Perdido 03

Perdido 03

Tuesday, December 2, 2014

U.S. Department Of Education To Investigate NYSED, Board of Regents Over Funding Inequity

From Dan Clark at State of Politics:

The U.S. Department of Education’s Office for Civil Rights will be investigating complaints brought forth by two New York school districts that say the state’s funding structure for public schools discriminates against districts with high concentrations of people of color, students whose first language is not English, and students with disabilities.

...

The complaints were originally brought forth almost a year ago by the superintendents of Middletown City School District and Schenectady City School District.

The OCR first responded that they could not go forward with an investigation because it did not have jurisdiction over some of the parties involved in the complaint. The complaint is against New York state, the state legislature, Governor Andrew Cuomo, Comptroller Tom DiNapoli, the state Board of Regents and the state Education Department.
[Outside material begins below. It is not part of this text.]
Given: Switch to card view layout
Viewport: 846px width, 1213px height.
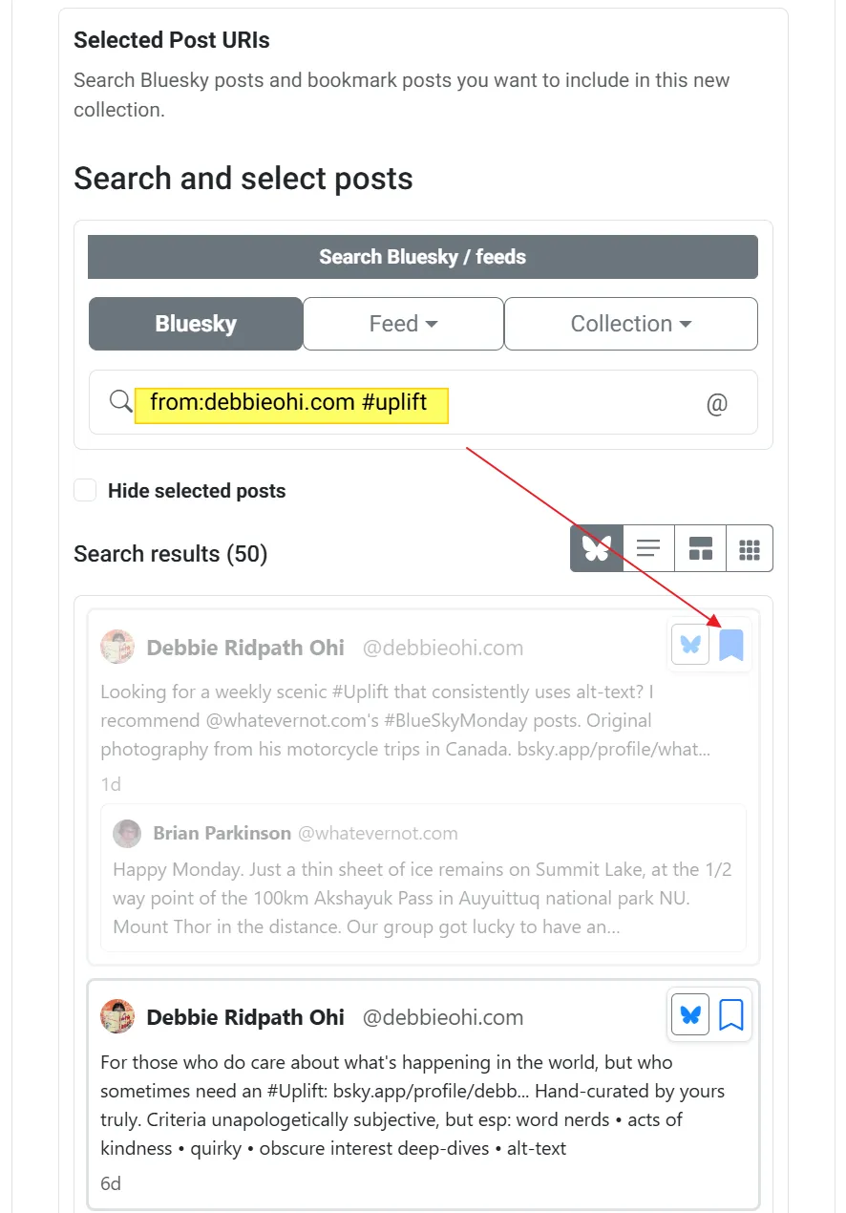Looking at the screenshot, I should (x=700, y=548).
Now, the investigation will move forward, focusing on the Board of Regents and the Education Department, since the OCR has jurisdiction in those areas.

The Schenectady City complaint is here.

The Schenectady City superintendent says he can't believe any independent entity could look into the funding in New York State and see it as anything other than a problem:

"Yes, I'd say it's ground-breaking," Superintendent for Schenectady City Schools Larry Spring said. "I was cautiously optimistic that OCR would open it and investigate. It's the right thing to do. Hopefully, change will result from it."
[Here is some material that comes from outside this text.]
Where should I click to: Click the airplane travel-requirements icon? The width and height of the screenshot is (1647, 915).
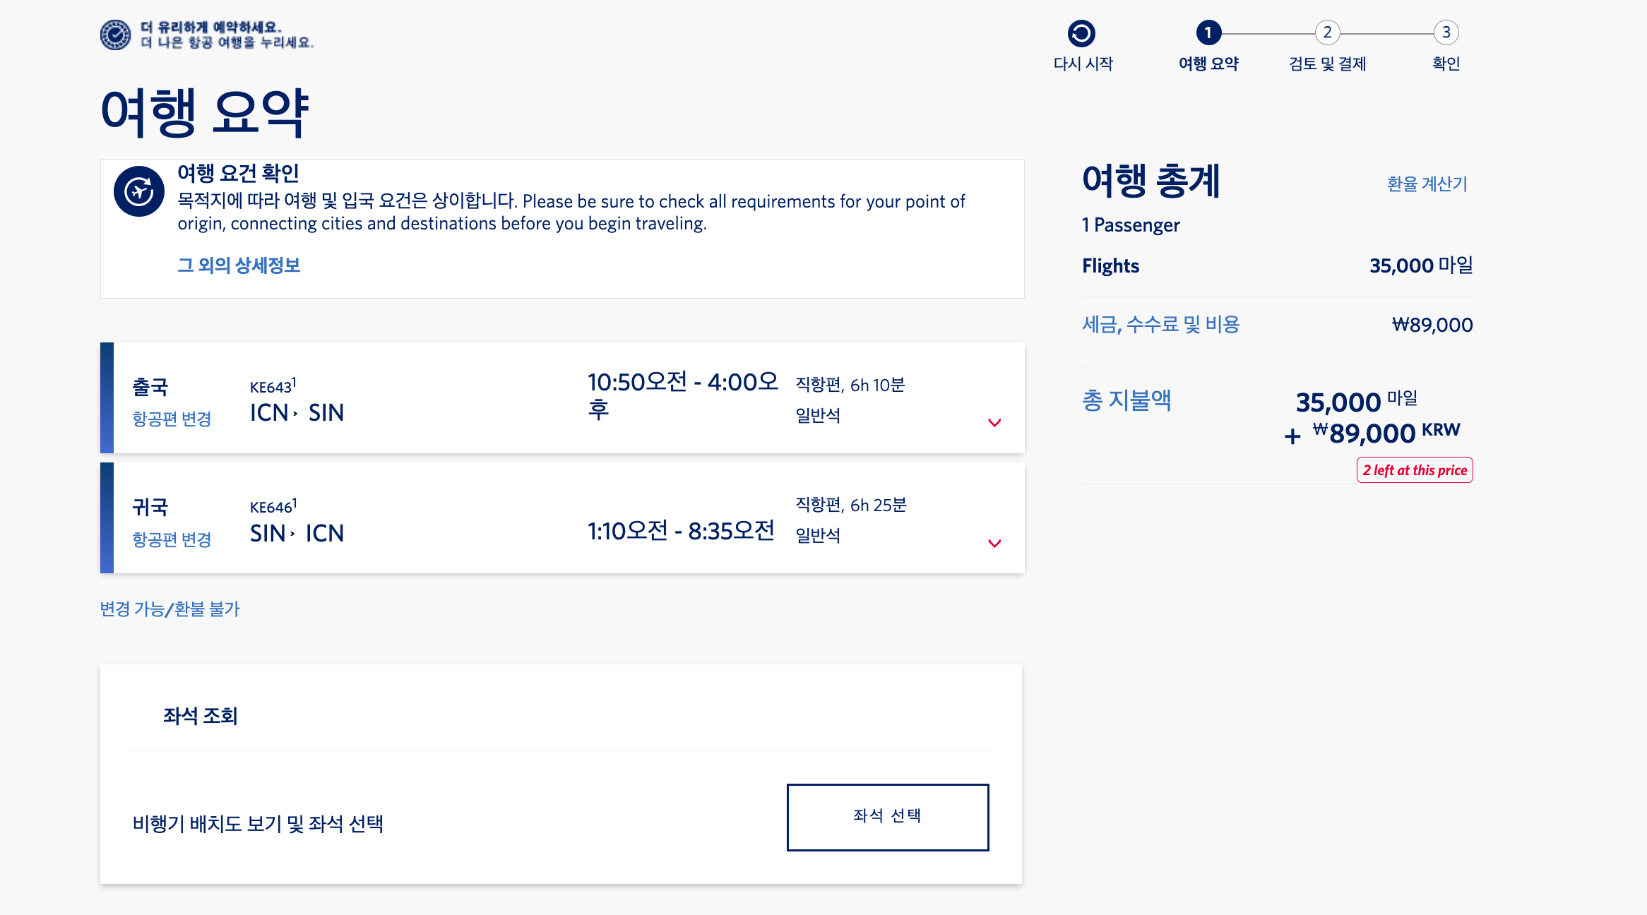click(140, 189)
According to a press release from the Schenectady School District, when Spring and Middletown Superintendant Kenneth Eastwood met with the Department of Education, the federal agency told them these complaints will be the first of their kind the Office for Civil Rights has investigated. A similar complaint was filed in Texas but was withdrawn to pursue the issue in court.

The release states that Schenectady and Middletown schools are among the 8 percent of schools in the state with minority-as majority student populations and are also shorted funding they are owed through the Foundation Aid Formula, which is funding required under the Campaign for Fiscal Equity court decision, which states that schools must be funded sufficiently to provide a sound basic education.

"It's a fact that school districts with higher concentrations of minority students are systemically underfunded," Spring said. "I can't see how any agency will investigate this and find it acceptable."

It's a shame that Cuomo and the legislature aren't a target of the investigation, since they're really the people behind the funding problems, but we'll have to take the investigation into NYSED and the Board of Regents for now.

1 comment:

  1. It is time for Tisch and friends to lawyer up. The ill winds carrying a pandemic of lawsuits are moving their way. Tisch is not immune because she has personally financed NYSED consultants. Tisch has skin in the game and she is going to get sued.